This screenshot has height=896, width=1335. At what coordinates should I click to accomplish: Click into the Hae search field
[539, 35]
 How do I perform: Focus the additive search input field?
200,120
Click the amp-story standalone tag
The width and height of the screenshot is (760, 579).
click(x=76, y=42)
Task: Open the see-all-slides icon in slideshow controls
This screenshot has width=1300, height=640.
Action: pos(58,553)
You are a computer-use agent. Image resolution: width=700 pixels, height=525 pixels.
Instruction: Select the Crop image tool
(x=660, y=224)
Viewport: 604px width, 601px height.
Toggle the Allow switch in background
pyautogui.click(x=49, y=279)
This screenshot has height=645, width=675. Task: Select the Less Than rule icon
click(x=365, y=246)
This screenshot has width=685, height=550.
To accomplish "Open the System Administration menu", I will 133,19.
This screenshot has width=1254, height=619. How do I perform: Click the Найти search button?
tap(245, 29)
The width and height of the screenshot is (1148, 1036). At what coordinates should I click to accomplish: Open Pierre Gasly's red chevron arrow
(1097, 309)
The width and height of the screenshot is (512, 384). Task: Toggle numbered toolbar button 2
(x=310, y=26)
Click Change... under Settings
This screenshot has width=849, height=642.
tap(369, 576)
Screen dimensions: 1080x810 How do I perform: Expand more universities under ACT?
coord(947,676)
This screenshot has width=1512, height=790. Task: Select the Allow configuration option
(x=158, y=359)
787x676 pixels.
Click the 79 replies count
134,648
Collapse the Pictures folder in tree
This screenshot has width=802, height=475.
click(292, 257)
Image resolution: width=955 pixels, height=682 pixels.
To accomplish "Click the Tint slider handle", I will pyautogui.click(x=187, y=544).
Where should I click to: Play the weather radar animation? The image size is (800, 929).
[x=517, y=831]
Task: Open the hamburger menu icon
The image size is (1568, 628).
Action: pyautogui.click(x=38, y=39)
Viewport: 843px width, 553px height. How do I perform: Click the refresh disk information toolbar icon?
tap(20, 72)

★ ★ ★ ★ ★

Problem statement:
Check each line of the listing for "menu". Show those that have it.

Written solution:
To accomplish "Open the System Administration menu", I will 133,19.
Task: Open the hamburger menu icon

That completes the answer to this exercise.